Assignment: Binary Classification with Logistic Regression

In this assignment, you will work with the Iris dataset to perform binary classification using logistic regression. The Iris dataset contains samples from three different species of iris flowers, but for this assignment, you will focus on classifying Iris Setosa (class 0) versus the combination of the other two classes (class 1).

Here are the steps you need to follow for this assignment:

Step 1: Load the Iris dataset

Load the Iris dataset using sklearn.datasets.load_iris().
Extract the feature matrix X and the target vector y.


Step 2: Preprocess the data

To convert this problem into binary classification, create a new target vector y_binary where Iris Setosa (class 0) is labeled as 1, and the other two classes are labeled as 0.


Step 3: Split the dataset

Split the dataset into training and testing sets using train_test_split() from sklearn.model_selection.
Use 80% of the data for training and 20% for testing. Set the random_state to ensure reproducibility.

Step 4: Define the cost function (logistic loss)

Implement the logistic loss function, which calculates the cost of your model's predictions.

Step 5: Define the training function

Implement a training function that uses gradient descent to optimize the logistic regression model.
The function should take input data, learning rate, number of iterations, and regularization parameter as arguments.

Step 6: Train the model

Use the training function to train your logistic regression model on the training data.
Obtain the weight vector W and bias term b.
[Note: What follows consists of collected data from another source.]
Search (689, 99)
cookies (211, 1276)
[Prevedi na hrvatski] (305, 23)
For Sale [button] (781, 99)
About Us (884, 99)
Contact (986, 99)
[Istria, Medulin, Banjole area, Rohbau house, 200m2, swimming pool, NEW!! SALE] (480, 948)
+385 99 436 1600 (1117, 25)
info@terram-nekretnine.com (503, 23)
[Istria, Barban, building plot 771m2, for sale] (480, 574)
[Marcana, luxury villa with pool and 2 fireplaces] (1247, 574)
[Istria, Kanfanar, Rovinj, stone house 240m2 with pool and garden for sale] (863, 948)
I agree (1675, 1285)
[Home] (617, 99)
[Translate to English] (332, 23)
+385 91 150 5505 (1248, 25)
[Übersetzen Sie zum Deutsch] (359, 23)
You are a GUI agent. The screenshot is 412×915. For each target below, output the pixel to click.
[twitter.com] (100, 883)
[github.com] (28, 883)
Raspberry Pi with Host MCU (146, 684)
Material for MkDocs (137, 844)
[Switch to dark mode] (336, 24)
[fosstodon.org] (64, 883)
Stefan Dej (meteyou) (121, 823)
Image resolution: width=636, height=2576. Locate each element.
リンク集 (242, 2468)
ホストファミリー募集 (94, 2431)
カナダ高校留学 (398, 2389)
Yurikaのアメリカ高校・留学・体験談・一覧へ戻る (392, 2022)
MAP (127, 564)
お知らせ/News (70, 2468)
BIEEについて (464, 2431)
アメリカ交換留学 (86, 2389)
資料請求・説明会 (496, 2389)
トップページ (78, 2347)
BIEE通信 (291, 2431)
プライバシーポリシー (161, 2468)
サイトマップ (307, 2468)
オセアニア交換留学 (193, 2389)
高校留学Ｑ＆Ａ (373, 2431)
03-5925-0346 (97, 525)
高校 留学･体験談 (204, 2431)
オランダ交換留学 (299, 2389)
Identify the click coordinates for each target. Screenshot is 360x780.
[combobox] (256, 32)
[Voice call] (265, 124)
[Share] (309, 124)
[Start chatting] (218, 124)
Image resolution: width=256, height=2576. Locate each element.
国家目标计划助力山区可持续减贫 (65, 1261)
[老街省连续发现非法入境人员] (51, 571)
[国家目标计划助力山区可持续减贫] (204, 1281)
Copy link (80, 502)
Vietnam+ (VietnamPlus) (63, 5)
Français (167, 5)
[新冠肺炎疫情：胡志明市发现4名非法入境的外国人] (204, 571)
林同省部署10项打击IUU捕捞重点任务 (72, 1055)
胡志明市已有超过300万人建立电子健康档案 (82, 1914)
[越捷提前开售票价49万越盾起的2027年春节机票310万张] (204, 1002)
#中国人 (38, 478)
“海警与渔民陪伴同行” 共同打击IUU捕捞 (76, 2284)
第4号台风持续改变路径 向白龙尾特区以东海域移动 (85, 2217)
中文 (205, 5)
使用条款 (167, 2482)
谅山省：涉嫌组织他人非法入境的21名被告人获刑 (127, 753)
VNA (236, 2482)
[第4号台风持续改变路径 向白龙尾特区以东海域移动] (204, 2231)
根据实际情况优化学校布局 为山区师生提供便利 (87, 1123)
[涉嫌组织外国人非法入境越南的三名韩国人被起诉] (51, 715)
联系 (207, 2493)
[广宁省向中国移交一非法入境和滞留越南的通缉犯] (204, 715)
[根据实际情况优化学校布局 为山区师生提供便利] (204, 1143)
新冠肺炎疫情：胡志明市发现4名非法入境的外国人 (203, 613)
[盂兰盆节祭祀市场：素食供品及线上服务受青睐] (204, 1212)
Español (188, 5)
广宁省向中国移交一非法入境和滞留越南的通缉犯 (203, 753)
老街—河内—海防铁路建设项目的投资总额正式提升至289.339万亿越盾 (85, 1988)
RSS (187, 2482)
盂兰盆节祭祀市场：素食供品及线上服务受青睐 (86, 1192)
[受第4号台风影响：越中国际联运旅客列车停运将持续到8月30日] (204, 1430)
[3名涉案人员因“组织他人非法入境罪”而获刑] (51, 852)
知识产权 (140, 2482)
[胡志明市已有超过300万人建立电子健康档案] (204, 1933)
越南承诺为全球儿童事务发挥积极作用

Step 7: Define the prediction function

Implement a prediction function that takes input data and the trained model's weights and bias.
The prediction function should use the logistic sigmoid function to make binary predictions (0 or 1).


Step 8: Predict on the test set

Use the prediction function to predict the classes for the test set X_test using the obtained weights and bias.


Step 9: Evaluate the model's performance

Calculate the accuracy of your model using accuracy_score() from sklearn.metrics.
Generate the confusion matrix using confusion_matrix() from sklearn.metrics.
Generate the classification report using classification_report() from sklearn.metrics.
Print out the accuracy, confusion matrix, and classification report to evaluate your model's performance.
Make sure to comment your code and provide explanations for each step. This assignment will help you understand the basics of binary classification, logistic regression, and how to evaluate the performance of your model using various metrics.

In [103]:
import numpy as np
from sklearn.datasets import load_iris
import pandas as pd
from sklearn.model_selection import train_test_split
from sklearn.metrics import accuracy_score, confusion_matrix, classification_report
import matplotlib.pyplot as plt


In [104]:
# Step 1: Load the Iris dataset
iris = load_iris()

In [105]:
# Read the shape of the data
iris.data.shape

(150, 4)

In [106]:
X = iris.data  # Feature matrix X
y = iris.target  # Target vector y

In [107]:
# Create a binary target vector
y_binary = np.where(y == 0, 1, 0)
y_binary

array([1, 1, 1, 1, 1, 1, 1, 1, 1, 1, 1, 1, 1, 1, 1, 1, 1, 1, 1, 1, 1, 1,
       1, 1, 1, 1, 1, 1, 1, 1, 1, 1, 1, 1, 1, 1, 1, 1, 1, 1, 1, 1, 1, 1,
       1, 1, 1, 1, 1, 1, 0, 0, 0, 0, 0, 0, 0, 0, 0, 0, 0, 0, 0, 0, 0, 0,
       0, 0, 0, 0, 0, 0, 0, 0, 0, 0, 0, 0, 0, 0, 0, 0, 0, 0, 0, 0, 0, 0,
       0, 0, 0, 0, 0, 0, 0, 0, 0, 0, 0, 0, 0, 0, 0, 0, 0, 0, 0, 0, 0, 0,
       0, 0, 0, 0, 0, 0, 0, 0, 0, 0, 0, 0, 0, 0, 0, 0, 0, 0, 0, 0, 0, 0,
       0, 0, 0, 0, 0, 0, 0, 0, 0, 0, 0, 0, 0, 0, 0, 0, 0, 0])

In [117]:
#Step 3: Split the dataset
#Split the dataset into training and testing sets using train_test_split() from sklearn.model_selection. Use 80% of the data for training and 20% for testing. Set the random_state to ensure reproducibility.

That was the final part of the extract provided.